Reproductive modes incorporate complex maternal–fetal interactions mediated by the placenta, with reproductive biology researched at Max Planck Institute for Evolutionary Anthropology, Rockefeller University, and University of Cambridge. Gestation length ranges from brief periods in small Rodentia species studied at Cold Spring Harbor Laboratory to prolonged gestations in Proboscidea and Cetacea examined by teams at Smithsonian Institution and Duke University. Lactation strategies, neonatal development, and parental care—documented in fieldwork coordinated by WWF, IUCN, and university programs from University of Nairobi to Universidad Nacional Autónoma de México—mediate life-history trade-offs influencing survival and population dynamics.
Fossil discovery and description from sites like the Hell Creek Formation, Fayum Depression, Messel Pit, Djebel Qatrani, and Eocene Green River Formation underpin reconstructions of early eutherian evolution by researchers at American Museum of Natural History, Field Museum, Royal Ontario Museum, and Muséum national d'Histoire naturelle. Iconic early eutherians and transitional fossils described in journals such as Nature and Journal of Vertebrate Paleontology involve specimens curated at Natural History Museum, London and Smithsonian Institution. Paleobiogeographic work at University of California, Los Angeles and McGill University integrates stable isotope and tooth-wear analyses from collections at Royal Ontario Museum to infer diet, climate, and habitat shifts across the Paleocene and Eocene.
The present-day distribution reflects historical dispersal and vicariance events tied to continental breakup and connections like the Bering Land Bridge, North Atlantic Land Bridge, and transient corridors studied by geologists at US Geological Survey and paleobiologists at University of Arizona. Regions of high species richness such as the Amazon Rainforest, Congo Basin, Madagascar, and Southeast Asian archipelagos host endemic radiations documented by research programs at Brazilian National Institute of Amazonian Research, National Geographic Society, and Conservation International. Island faunas—e.g., Madagascar's lemurs and Galápagos-like endemics—are central to biogeographic studies conducted by Université de Antananarivo collaborators and visiting teams from University of Zurich.

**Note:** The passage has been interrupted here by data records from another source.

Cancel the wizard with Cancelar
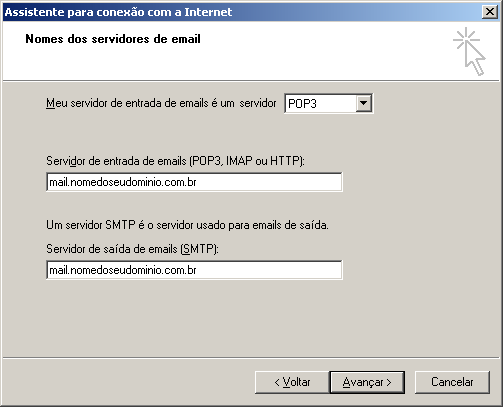The height and width of the screenshot is (407, 503). pyautogui.click(x=452, y=382)
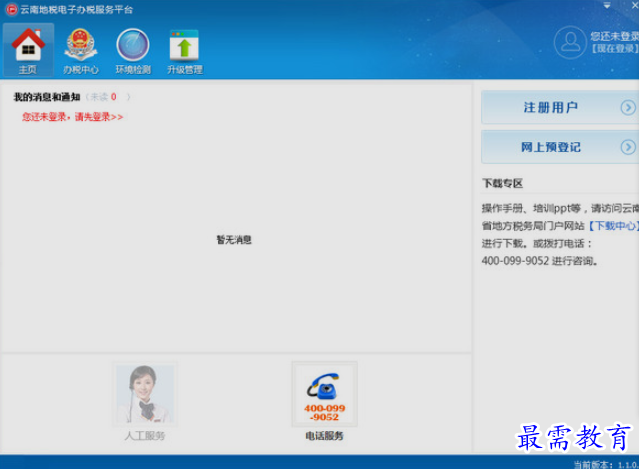Open the title bar dropdown menu arrow
Screen dimensions: 639x469
pos(607,6)
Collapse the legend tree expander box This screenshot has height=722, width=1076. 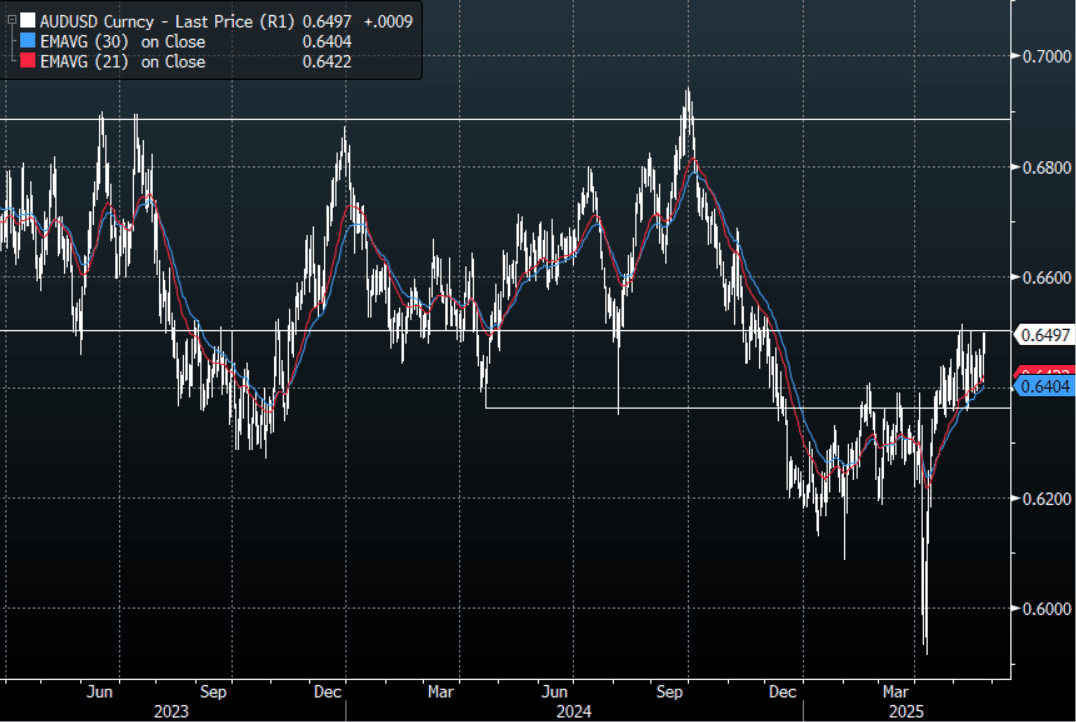coord(11,20)
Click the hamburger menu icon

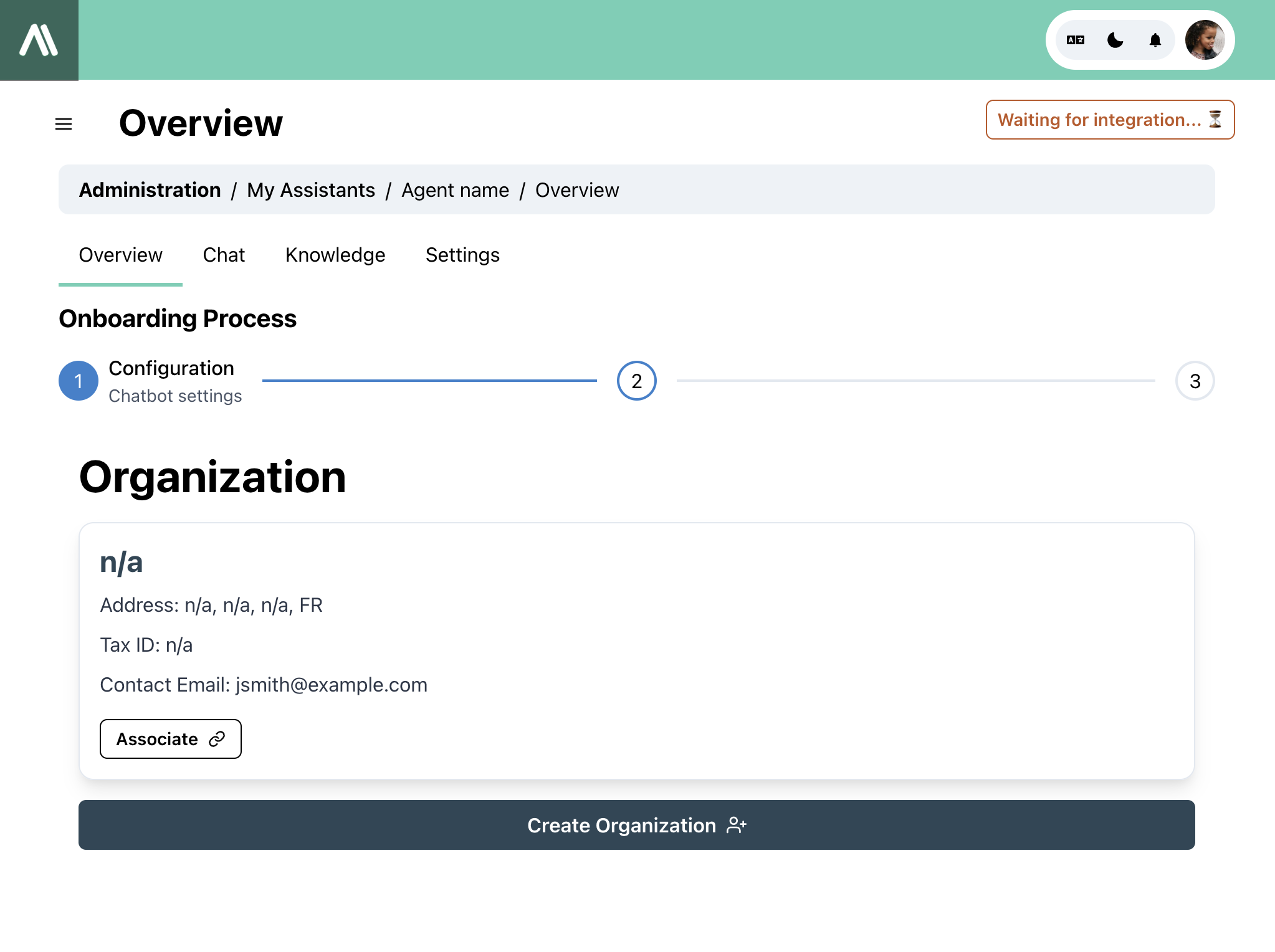tap(64, 123)
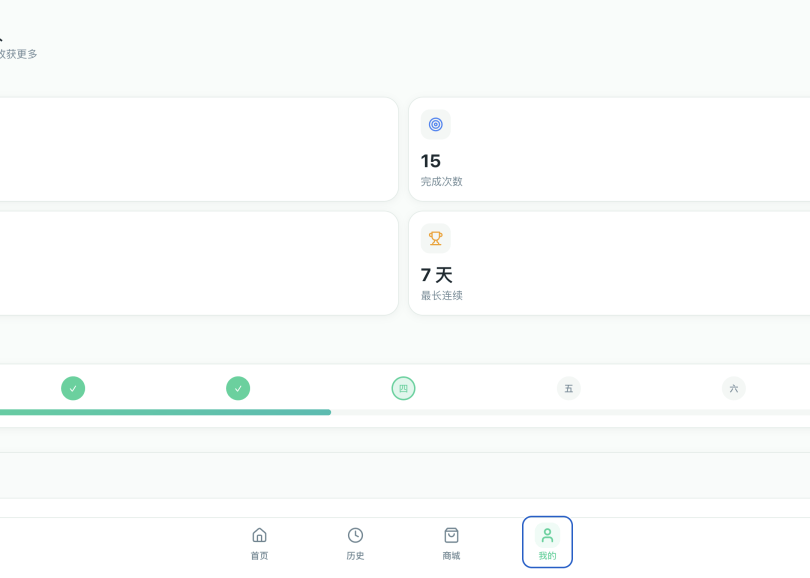Viewport: 810px width, 578px height.
Task: Select the highlighted 四 day circle
Action: pos(403,388)
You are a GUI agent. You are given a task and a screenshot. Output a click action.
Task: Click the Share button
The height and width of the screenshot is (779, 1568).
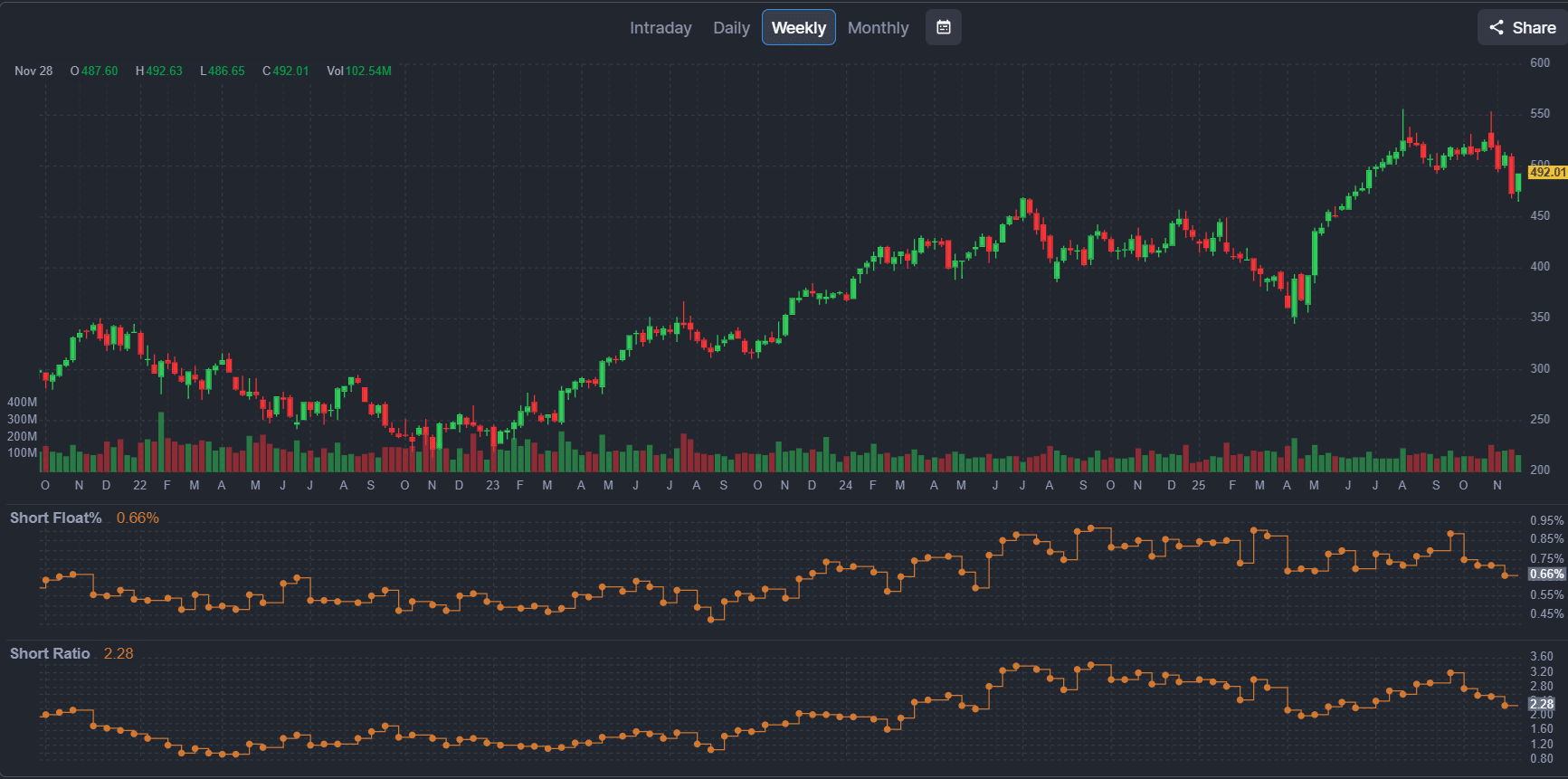(1523, 27)
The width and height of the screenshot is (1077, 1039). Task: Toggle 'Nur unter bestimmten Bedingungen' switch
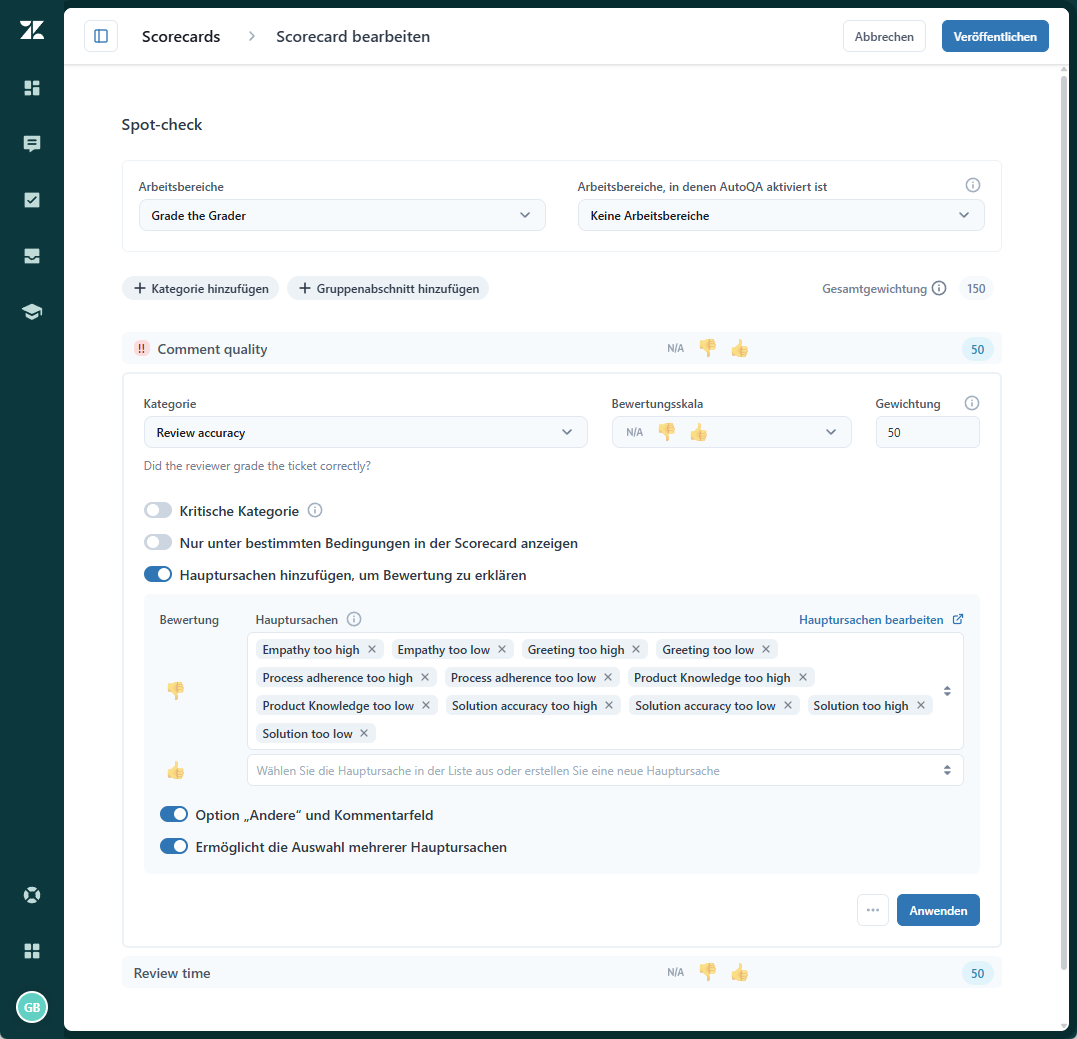point(158,543)
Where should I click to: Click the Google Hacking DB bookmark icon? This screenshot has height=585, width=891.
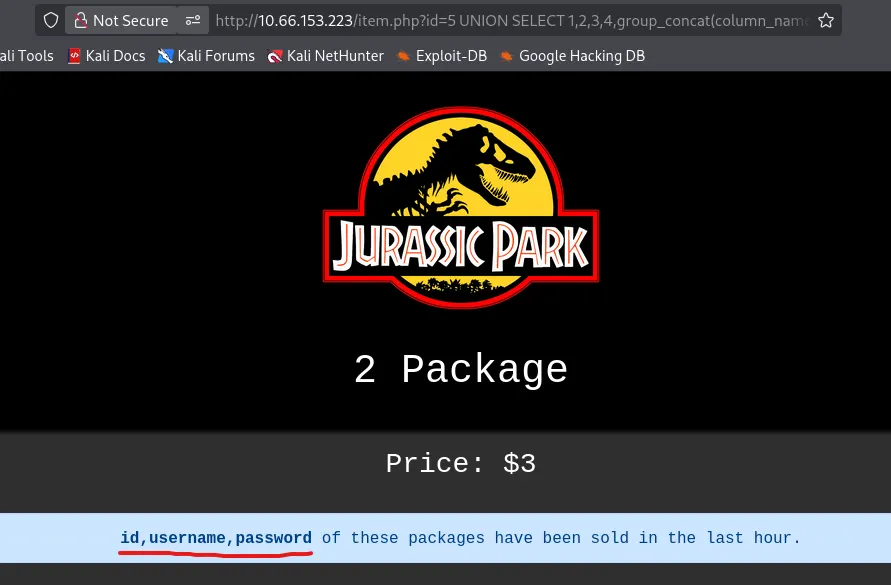507,56
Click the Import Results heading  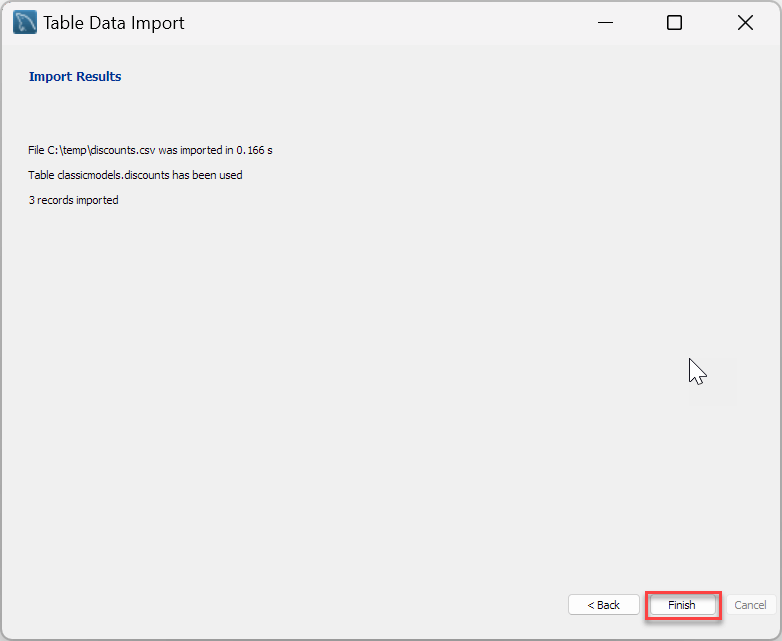[75, 76]
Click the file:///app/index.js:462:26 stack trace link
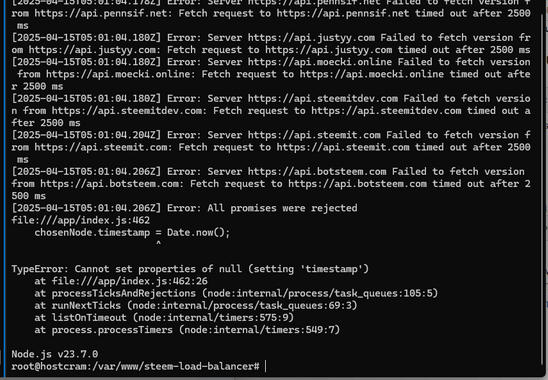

Conservation assessments coordinated by the International Union for Conservation of Nature and Convention on International Trade in Endangered Species of Wild Fauna and Flora identify habitat loss, hunting, invasive species, and climate change as primary threats to placental mammals. High-profile conservation initiatives by WWF, Wildlife Conservation Society, BirdLife International (in cross-taxon collaborations), and governmental agencies such as the United States Fish and Wildlife Service and Environment Agency (UK) focus on species like Panthera tigris, Elephas maximus, Gorilla gorilla, Delphinidae members, and other threatened taxa. Ex situ programs at institutions including the Smithsonian Conservation Biology Institute, San Diego Zoo Global, and Zoological Society of London complement in situ measures promoted in policy forums like Convention on Biological Diversity meetings to mitigate extinction risk.